Entries shown ▸
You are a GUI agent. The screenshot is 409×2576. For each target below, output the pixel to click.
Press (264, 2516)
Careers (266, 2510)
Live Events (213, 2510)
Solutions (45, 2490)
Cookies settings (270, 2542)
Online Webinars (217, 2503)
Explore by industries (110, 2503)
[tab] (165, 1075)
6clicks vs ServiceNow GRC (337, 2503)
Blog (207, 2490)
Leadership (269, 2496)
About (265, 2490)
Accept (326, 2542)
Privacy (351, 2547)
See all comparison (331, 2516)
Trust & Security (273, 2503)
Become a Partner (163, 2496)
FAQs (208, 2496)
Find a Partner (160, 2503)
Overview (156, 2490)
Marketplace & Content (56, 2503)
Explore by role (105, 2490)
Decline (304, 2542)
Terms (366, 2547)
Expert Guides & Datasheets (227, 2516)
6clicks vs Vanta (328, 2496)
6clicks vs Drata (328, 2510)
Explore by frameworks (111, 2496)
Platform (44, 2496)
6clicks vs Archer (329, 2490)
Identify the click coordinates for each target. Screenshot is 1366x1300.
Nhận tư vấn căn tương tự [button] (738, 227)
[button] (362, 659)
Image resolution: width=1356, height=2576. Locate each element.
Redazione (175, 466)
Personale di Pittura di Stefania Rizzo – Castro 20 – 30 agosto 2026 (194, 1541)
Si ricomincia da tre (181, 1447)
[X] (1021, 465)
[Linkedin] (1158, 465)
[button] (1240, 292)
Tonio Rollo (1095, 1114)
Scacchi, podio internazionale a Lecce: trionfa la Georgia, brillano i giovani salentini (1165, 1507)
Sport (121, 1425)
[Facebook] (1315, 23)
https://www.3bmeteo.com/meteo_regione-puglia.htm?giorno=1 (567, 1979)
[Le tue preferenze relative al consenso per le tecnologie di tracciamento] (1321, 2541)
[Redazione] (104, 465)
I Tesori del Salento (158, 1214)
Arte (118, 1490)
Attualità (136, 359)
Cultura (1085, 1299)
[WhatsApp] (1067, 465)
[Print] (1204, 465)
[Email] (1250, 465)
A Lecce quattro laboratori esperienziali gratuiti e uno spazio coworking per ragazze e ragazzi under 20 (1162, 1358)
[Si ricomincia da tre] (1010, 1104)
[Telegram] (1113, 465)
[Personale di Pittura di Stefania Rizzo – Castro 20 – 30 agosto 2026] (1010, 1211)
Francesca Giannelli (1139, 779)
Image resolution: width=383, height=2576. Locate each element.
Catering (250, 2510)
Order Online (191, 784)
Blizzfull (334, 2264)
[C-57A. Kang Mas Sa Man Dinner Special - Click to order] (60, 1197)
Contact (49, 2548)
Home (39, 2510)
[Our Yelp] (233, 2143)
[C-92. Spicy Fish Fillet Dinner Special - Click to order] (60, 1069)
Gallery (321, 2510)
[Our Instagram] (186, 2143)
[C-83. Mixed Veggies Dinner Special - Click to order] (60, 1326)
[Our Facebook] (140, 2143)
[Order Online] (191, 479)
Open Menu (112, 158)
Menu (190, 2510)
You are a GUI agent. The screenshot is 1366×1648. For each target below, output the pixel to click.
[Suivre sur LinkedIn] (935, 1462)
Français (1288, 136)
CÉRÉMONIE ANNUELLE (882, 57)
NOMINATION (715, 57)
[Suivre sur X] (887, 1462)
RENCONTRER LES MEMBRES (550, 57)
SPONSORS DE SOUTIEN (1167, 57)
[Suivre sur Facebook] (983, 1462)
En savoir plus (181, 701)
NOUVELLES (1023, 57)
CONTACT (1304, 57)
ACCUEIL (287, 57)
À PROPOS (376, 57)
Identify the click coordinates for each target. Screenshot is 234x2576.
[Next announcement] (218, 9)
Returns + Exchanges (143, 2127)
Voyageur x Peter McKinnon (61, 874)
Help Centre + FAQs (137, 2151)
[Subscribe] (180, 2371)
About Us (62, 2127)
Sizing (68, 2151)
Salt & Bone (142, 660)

Task item ▸
Give all the entries again exactly; leave none out.

Output for this exercise ▸
You are a GUI agent. The screenshot is 409×2576. For each target below, output the pixel to click.
Press (264, 2516)
Careers (266, 2510)
Live Events (213, 2510)
Solutions (45, 2490)
Cookies settings (270, 2542)
Online Webinars (217, 2503)
Explore by industries (110, 2503)
[tab] (165, 1075)
6clicks vs ServiceNow GRC (337, 2503)
Blog (207, 2490)
Leadership (269, 2496)
About (265, 2490)
Accept (326, 2542)
Privacy (351, 2547)
See all comparison (331, 2516)
Trust & Security (273, 2503)
Become a Partner (163, 2496)
FAQs (208, 2496)
Find a Partner (160, 2503)
Overview (156, 2490)
Marketplace & Content (56, 2503)
Explore by role (105, 2490)
Decline (304, 2542)
Terms (366, 2547)
Expert Guides & Datasheets (227, 2516)
6clicks vs Vanta (328, 2496)
6clicks vs Drata (328, 2510)
Explore by frameworks (111, 2496)
Platform (44, 2496)
6clicks vs Archer (329, 2490)
Identify the click coordinates for each target. Screenshot is 1366x1300.
Nhận tư vấn căn tương tự [button] (738, 227)
[button] (362, 659)
Image resolution: width=1356, height=2576. Locate each element.
Redazione (175, 466)
Personale di Pittura di Stefania Rizzo – Castro 20 – 30 agosto 2026 (194, 1541)
Si ricomincia da tre (181, 1447)
[X] (1021, 465)
[Linkedin] (1158, 465)
[button] (1240, 292)
Tonio Rollo (1095, 1114)
Scacchi, podio internazionale a Lecce: trionfa la Georgia, brillano i giovani salentini (1165, 1507)
Sport (121, 1425)
[Facebook] (1315, 23)
https://www.3bmeteo.com/meteo_regione-puglia.htm?giorno=1 (567, 1979)
[Le tue preferenze relative al consenso per le tecnologie di tracciamento] (1321, 2541)
[Redazione] (104, 465)
I Tesori del Salento (158, 1214)
Arte (118, 1490)
Attualità (136, 359)
Cultura (1085, 1299)
[WhatsApp] (1067, 465)
[Print] (1204, 465)
[Email] (1250, 465)
A Lecce quattro laboratori esperienziali gratuiti e uno spazio coworking per ragazze e ragazzi under 20 (1162, 1358)
[Si ricomincia da tre] (1010, 1104)
[Telegram] (1113, 465)
[Personale di Pittura di Stefania Rizzo – Castro 20 – 30 agosto 2026] (1010, 1211)
Francesca Giannelli (1139, 779)
Image resolution: width=383, height=2576. Locate each element.
Catering (250, 2510)
Order Online (191, 784)
Blizzfull (334, 2264)
[C-57A. Kang Mas Sa Man Dinner Special - Click to order] (60, 1197)
Contact (49, 2548)
Home (39, 2510)
[Our Yelp] (233, 2143)
[C-92. Spicy Fish Fillet Dinner Special - Click to order] (60, 1069)
Gallery (321, 2510)
[Our Instagram] (186, 2143)
[C-83. Mixed Veggies Dinner Special - Click to order] (60, 1326)
[Our Facebook] (140, 2143)
[Order Online] (191, 479)
Open Menu (112, 158)
Menu (190, 2510)
You are a GUI agent. The screenshot is 1366×1648. For each target below, output the pixel to click.
[Suivre sur LinkedIn] (935, 1462)
Français (1288, 136)
CÉRÉMONIE ANNUELLE (882, 57)
NOMINATION (715, 57)
[Suivre sur X] (887, 1462)
RENCONTRER LES MEMBRES (550, 57)
SPONSORS DE SOUTIEN (1167, 57)
[Suivre sur Facebook] (983, 1462)
En savoir plus (181, 701)
NOUVELLES (1023, 57)
CONTACT (1304, 57)
ACCUEIL (287, 57)
À PROPOS (376, 57)
Identify the click coordinates for each target. Screenshot is 234x2576.
[Next announcement] (218, 9)
Returns + Exchanges (143, 2127)
Voyageur x Peter McKinnon (61, 874)
Help Centre + FAQs (137, 2151)
[Subscribe] (180, 2371)
About Us (62, 2127)
Sizing (68, 2151)
Salt & Bone (142, 660)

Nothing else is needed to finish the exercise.